Ainda que a sentença condenatória do ex-presidente não seja obra-prima, no sentido eminentemente jurídica, o recurso de apelação ao TRF-4 terá o condão de aperfeiçoá-la, quer para mantê-la, modificá-la ou anulá-la, conforme a circunstância, à vista do entendimento dos desembargadores, que vão sopesar os argumentos elencados pelo magistrado de Curitiba.
É evidente que a sentença em tela não seria tão criticada se as provas sobre os crimes da corrupção e da lavagem de dinheiro tivessem deixado seus rastros, por meio de recibos, documentos, demonstrativos, planilhas, assinatura de seu autor, entre outras evidências incontestáveis, mas os elementos levantados e apontados nos autos acenam para conclusões suficientes para a materialização dos crimes neles configurados.
          Embora passível de crítica, os pontos básicos da sentença guardam o necessário respaldo jurídico com os fatos denunciados, demonstrando que o juiz da Lava-Jato se houve implacável contra a corrupção disseminada na Petrobras, causando imensurável estrago ao seu patrimônio, não se intimidando com as ameaças recebidas no desempenho de seu mister.
É notório que a prisão do ex-presidente, no momento, poderia causar não comoção nacional, mas alguma forma de transtorno, diante do seu indiscutível carisma no seio de grupos e organizações sociais, sendo prudente evitá-la.

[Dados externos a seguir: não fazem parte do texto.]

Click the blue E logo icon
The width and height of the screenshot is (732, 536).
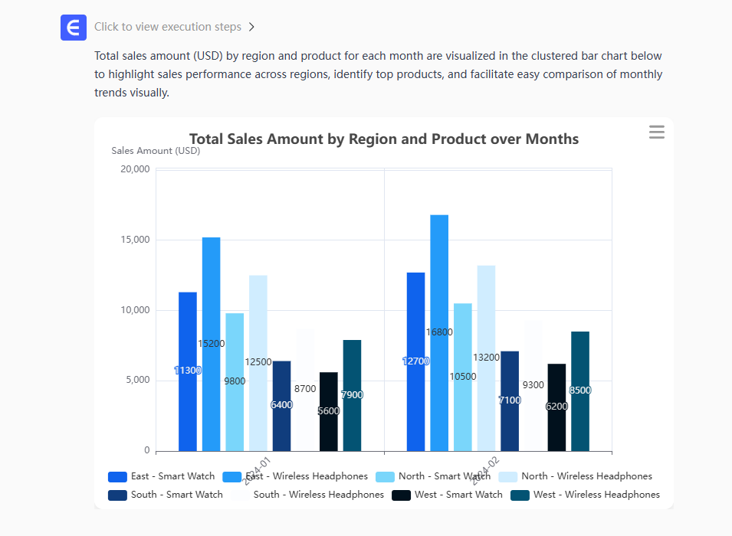pos(74,28)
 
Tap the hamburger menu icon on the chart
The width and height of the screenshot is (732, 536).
pos(657,132)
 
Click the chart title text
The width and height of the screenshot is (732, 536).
pos(383,139)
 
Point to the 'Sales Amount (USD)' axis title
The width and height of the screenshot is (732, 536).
pos(156,151)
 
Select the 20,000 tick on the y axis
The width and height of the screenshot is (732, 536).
pos(136,169)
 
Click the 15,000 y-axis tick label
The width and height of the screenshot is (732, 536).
pos(136,240)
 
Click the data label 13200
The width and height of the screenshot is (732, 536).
pos(486,358)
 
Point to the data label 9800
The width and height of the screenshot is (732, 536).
pos(235,381)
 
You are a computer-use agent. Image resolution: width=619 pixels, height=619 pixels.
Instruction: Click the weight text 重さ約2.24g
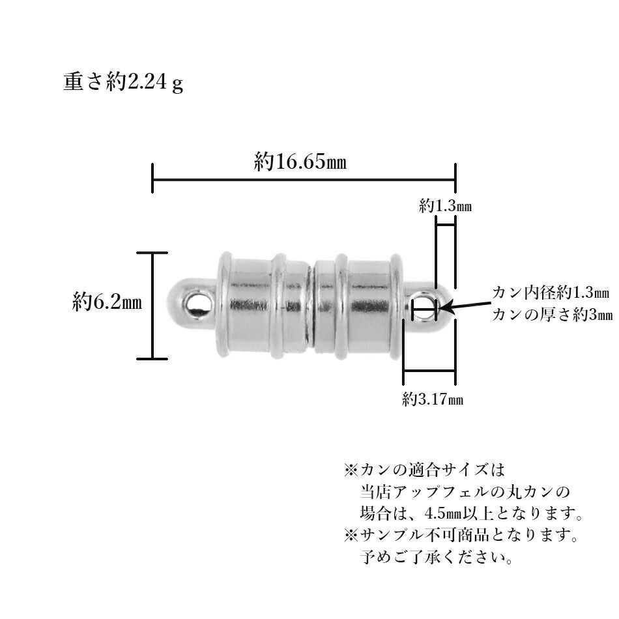tap(122, 83)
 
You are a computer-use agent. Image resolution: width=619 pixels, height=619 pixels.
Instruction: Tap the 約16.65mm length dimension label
tap(300, 162)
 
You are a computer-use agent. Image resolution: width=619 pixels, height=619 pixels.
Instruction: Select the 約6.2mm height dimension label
tap(107, 302)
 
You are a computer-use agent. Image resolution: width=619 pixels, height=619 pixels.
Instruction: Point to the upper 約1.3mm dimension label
tap(445, 207)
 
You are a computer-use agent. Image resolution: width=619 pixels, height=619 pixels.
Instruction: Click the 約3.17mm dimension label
tap(432, 399)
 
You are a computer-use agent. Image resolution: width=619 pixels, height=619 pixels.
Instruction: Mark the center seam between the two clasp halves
tap(311, 305)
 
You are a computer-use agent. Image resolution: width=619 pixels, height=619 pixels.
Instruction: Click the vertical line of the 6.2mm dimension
tap(152, 305)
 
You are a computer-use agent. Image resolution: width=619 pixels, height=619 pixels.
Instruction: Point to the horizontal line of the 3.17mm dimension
tap(429, 372)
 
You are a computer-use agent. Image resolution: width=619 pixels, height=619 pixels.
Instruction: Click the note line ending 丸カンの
tap(465, 491)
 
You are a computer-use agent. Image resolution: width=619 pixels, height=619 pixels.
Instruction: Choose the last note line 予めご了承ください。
tap(436, 558)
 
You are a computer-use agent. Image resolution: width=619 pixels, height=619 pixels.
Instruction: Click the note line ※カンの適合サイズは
tap(424, 468)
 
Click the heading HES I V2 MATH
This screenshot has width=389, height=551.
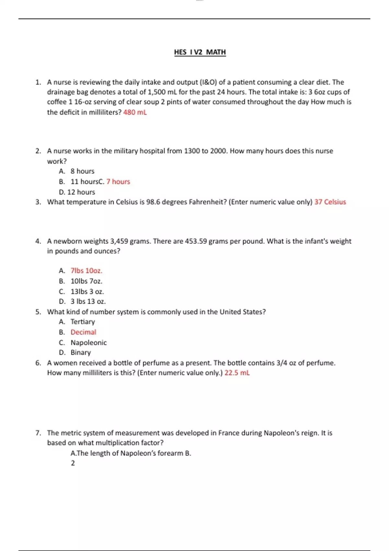point(200,52)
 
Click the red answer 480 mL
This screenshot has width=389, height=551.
point(135,112)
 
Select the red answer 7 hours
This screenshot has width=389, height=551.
point(118,182)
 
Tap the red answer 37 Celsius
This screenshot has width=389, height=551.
point(330,202)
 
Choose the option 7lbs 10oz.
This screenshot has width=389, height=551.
point(86,271)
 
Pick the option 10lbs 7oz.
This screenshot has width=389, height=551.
point(86,281)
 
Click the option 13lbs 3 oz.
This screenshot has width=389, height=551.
point(87,291)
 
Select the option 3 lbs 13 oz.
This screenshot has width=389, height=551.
point(88,301)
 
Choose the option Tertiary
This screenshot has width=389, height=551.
point(83,322)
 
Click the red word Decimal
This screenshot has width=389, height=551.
point(83,332)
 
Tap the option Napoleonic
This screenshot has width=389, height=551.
point(88,343)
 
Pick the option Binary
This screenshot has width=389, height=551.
point(81,353)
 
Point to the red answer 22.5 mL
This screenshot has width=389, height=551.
point(237,373)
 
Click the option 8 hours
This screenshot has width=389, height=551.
point(82,171)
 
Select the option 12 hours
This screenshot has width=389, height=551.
point(81,192)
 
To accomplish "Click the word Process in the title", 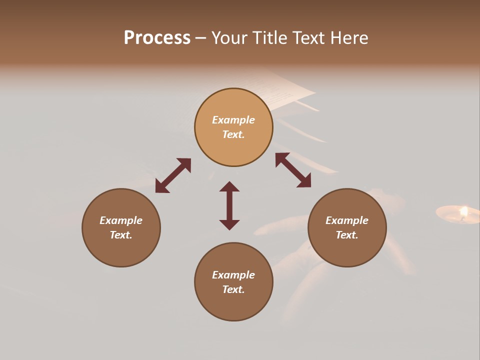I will coord(157,38).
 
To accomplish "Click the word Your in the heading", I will coord(229,38).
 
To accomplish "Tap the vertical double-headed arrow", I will coord(230,206).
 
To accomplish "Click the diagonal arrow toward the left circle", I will coord(173,176).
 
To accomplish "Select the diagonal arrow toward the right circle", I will coord(293,170).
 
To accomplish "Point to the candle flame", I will coord(464,212).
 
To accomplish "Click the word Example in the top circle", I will coord(234,120).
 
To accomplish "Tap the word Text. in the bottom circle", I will coord(234,290).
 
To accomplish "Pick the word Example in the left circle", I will coord(121,220).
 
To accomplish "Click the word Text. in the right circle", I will coord(347,235).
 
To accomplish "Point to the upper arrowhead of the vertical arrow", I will coord(230,186).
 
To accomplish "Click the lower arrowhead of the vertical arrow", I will coord(230,224).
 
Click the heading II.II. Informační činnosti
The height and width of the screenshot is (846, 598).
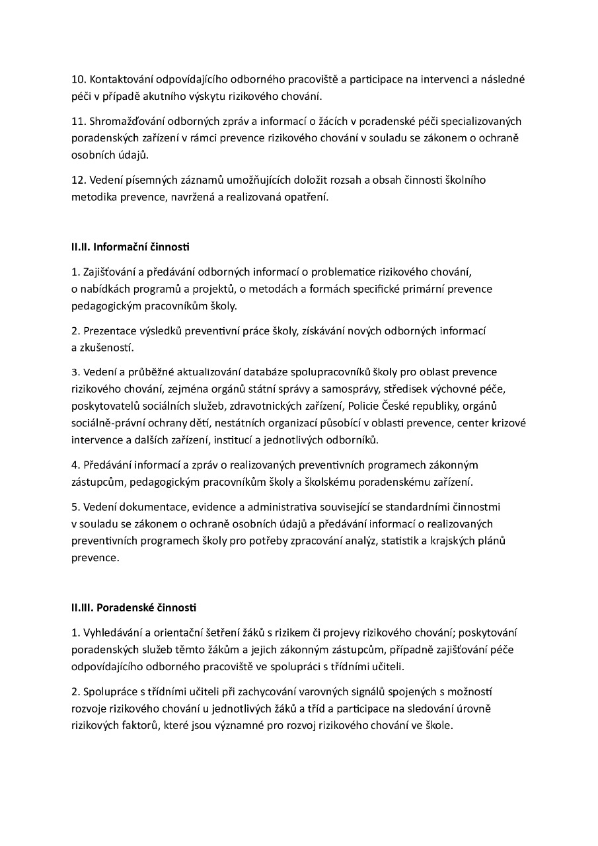pyautogui.click(x=130, y=247)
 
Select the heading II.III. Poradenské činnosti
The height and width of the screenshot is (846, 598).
pyautogui.click(x=133, y=607)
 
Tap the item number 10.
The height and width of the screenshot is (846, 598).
pyautogui.click(x=79, y=79)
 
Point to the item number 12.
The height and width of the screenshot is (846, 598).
pyautogui.click(x=79, y=180)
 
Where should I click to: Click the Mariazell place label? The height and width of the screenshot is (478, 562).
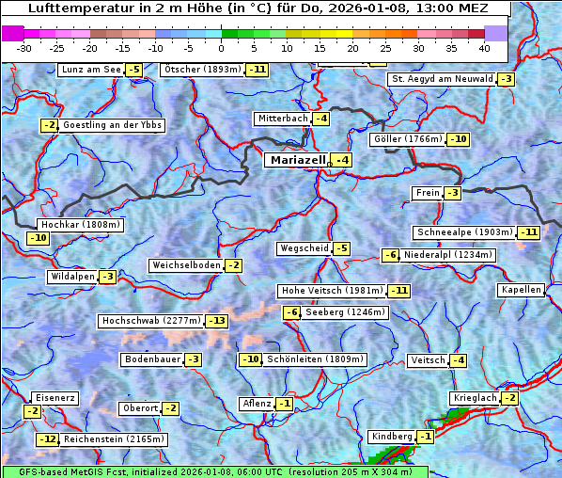pos(297,160)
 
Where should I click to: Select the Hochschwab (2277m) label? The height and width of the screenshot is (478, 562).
pos(151,321)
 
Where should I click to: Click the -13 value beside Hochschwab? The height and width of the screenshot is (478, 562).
pos(217,321)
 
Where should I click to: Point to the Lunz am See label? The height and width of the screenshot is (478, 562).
pos(90,70)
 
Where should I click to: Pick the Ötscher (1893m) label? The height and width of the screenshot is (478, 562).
pos(202,70)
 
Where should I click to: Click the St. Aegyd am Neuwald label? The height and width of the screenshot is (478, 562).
pos(441,79)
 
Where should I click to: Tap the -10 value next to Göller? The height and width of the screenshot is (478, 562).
pos(458,139)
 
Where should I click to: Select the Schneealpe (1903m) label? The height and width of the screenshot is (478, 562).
pos(464,232)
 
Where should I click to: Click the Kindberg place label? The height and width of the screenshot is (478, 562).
pos(392,437)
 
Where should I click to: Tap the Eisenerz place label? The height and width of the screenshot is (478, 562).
pos(55,398)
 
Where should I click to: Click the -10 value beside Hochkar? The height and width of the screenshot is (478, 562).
pos(38,238)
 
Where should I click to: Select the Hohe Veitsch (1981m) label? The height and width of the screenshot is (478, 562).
pos(332,291)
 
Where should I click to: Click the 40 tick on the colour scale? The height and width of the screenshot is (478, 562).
pos(484,47)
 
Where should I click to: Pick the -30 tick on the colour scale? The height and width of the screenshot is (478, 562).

Não há dúvida que a sentença em tela até pode ter causado polêmica, o que é normal, em se tratando do envolvimento do principal político nacional, mas notáveis juristas avaliam, na essência, que a peça acha-se muito bem fundamentada, apresenta matéria fática importante, com provas, e afasta, de forma cauteloso, os argumentos dos advogados sobre a suspeição de condução da causa, tudo a respaldar a decisão judicial, na primeira instância, conquanto os possíveis deslizes incorridos pelo magistrados não têm o condão de macular o fundamento das denúncias.
Na sentença, com mais de 200 laudas, o juiz da Lava-Jato resume as acusações sobre a prática de crimes cuja autoria é atribuída ao ex-presidente, com base nos argumentos da defesa e na análise das provas documentais (demonstrativos, documentos, fotos, imagens, e-mails e mensagens telefônicas), pericias (documentos periciados e testemunhais) e depoimentos. 
Urge que a Justiça cumpra a sua importante missão institucional de também zelar pela moralização da administração do país, ao julgar, com independência e autonomia constitucionais, as ações submetidas à sua jurisdição, tendo como alvo a defesa do interesse público, não importando a relevância dos envolvidos, uma vez que as leis do país precisam ser aplicadas e respeitadas na sua plenitude, em harmonia com a evolução da humanidade. Acorda, Brasil!